Print the line that contains "Image resolution: width=345" and every line after it through the last line of the records below, exactly as written and nothing else.
##### DATA FOR REVIEW #####
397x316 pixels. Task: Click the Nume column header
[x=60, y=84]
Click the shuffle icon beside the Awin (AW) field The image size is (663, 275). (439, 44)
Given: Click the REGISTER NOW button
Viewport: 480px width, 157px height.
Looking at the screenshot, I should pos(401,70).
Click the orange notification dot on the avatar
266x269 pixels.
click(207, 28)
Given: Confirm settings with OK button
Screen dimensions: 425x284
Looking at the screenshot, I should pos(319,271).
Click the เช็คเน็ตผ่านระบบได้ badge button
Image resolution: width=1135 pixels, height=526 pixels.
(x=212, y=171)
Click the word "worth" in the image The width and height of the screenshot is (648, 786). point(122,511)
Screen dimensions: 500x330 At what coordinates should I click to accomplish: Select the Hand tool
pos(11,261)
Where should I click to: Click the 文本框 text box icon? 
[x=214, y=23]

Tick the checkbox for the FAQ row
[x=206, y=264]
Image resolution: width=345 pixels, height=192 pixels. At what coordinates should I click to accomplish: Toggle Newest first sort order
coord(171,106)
#####
* TASK ANSWER:
Image resolution: width=345 pixels, height=192 pixels. At what coordinates should I click to accomplish: Toggle Newest first sort order
coord(171,106)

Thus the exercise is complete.